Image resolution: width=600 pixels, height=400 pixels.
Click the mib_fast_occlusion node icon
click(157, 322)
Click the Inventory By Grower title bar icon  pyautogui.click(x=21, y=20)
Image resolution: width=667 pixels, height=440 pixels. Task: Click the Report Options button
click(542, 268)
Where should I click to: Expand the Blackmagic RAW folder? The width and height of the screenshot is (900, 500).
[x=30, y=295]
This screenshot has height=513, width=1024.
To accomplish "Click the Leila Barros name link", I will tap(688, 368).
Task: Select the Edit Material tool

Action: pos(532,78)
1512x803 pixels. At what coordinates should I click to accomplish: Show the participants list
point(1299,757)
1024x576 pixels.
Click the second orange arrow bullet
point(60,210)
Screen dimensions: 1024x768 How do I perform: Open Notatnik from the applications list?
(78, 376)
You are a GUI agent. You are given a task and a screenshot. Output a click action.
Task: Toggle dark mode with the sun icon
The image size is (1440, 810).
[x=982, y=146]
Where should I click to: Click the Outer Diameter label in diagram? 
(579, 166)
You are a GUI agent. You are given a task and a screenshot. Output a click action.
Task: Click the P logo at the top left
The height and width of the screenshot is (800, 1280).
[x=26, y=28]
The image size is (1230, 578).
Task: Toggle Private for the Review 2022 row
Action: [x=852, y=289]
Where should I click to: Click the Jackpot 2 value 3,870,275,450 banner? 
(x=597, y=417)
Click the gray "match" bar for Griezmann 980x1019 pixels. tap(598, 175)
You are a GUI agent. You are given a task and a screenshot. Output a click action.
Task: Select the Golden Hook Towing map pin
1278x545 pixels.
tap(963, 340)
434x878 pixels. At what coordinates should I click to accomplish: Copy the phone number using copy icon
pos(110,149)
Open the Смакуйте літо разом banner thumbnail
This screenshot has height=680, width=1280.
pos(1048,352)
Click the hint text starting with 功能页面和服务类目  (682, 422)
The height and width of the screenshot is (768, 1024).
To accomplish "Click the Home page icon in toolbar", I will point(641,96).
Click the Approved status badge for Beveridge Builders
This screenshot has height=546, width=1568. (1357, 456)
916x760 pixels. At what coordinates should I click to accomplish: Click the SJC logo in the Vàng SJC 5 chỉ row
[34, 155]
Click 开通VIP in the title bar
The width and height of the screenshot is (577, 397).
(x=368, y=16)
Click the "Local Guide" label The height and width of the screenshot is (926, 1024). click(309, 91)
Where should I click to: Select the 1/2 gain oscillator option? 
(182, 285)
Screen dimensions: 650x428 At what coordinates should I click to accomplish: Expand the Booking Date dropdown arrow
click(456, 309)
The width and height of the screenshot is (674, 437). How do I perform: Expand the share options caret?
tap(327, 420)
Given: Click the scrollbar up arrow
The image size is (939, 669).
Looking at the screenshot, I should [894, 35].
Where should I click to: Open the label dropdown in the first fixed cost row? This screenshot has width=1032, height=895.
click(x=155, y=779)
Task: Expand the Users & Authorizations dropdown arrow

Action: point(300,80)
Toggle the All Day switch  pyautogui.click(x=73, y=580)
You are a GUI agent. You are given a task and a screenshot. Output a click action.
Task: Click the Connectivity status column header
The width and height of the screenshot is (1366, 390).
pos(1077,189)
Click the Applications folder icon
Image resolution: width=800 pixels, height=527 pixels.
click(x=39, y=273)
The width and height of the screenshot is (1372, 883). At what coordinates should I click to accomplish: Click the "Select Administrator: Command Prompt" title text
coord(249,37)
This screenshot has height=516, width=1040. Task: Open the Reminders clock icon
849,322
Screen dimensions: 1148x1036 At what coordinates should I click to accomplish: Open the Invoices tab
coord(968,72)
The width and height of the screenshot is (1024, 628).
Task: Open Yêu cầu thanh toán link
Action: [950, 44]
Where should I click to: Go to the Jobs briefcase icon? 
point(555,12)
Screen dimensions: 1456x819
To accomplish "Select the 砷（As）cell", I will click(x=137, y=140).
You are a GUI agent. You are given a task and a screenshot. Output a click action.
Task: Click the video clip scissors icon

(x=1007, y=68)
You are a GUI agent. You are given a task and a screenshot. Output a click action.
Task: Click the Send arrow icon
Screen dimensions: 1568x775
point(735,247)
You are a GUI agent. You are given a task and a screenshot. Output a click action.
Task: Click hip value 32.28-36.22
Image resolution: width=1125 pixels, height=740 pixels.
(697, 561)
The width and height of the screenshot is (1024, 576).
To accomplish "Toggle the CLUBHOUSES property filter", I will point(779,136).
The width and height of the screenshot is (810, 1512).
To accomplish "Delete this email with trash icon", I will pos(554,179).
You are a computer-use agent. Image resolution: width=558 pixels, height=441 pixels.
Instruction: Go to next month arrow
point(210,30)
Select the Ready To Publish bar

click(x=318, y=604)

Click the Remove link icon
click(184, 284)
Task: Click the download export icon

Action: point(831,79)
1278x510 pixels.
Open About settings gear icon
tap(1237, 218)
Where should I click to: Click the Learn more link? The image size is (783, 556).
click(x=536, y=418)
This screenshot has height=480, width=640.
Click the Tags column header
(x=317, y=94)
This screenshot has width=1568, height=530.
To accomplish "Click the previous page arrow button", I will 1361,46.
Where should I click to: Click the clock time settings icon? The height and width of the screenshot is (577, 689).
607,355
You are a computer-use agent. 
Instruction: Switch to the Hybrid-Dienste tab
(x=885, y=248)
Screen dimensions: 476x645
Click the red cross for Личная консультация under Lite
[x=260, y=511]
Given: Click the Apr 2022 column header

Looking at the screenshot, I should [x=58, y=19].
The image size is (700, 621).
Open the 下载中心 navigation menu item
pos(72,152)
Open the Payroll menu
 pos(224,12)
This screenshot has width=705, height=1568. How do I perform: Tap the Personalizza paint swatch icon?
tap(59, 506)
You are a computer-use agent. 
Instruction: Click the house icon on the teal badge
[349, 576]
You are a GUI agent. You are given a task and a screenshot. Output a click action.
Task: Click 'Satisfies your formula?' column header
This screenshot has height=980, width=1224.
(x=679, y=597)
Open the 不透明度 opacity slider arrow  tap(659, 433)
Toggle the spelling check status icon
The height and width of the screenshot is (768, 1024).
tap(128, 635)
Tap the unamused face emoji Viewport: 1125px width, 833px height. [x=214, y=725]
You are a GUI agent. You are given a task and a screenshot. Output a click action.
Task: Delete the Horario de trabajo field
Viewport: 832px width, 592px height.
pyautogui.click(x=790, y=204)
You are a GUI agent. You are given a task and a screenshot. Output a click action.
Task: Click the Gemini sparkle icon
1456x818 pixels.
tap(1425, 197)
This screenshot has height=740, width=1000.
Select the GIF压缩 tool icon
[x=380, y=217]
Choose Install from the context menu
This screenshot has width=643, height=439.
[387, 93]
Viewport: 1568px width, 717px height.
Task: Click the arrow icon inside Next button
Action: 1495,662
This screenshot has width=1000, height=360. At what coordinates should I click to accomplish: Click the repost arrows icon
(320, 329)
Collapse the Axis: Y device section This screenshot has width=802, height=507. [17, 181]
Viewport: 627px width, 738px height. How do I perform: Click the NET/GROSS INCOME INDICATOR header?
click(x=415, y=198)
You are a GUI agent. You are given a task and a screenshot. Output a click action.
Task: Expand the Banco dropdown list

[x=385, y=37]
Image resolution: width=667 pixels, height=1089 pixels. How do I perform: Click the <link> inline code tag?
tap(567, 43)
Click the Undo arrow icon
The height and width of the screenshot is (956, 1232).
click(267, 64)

---

> **Prompt**
Your job is to return all lines above that hold the word "Delete".

> **Solution to the exercise**
To accomplish "Delete this email with trash icon", I will pos(554,179).
Task: Delete the Horario de trabajo field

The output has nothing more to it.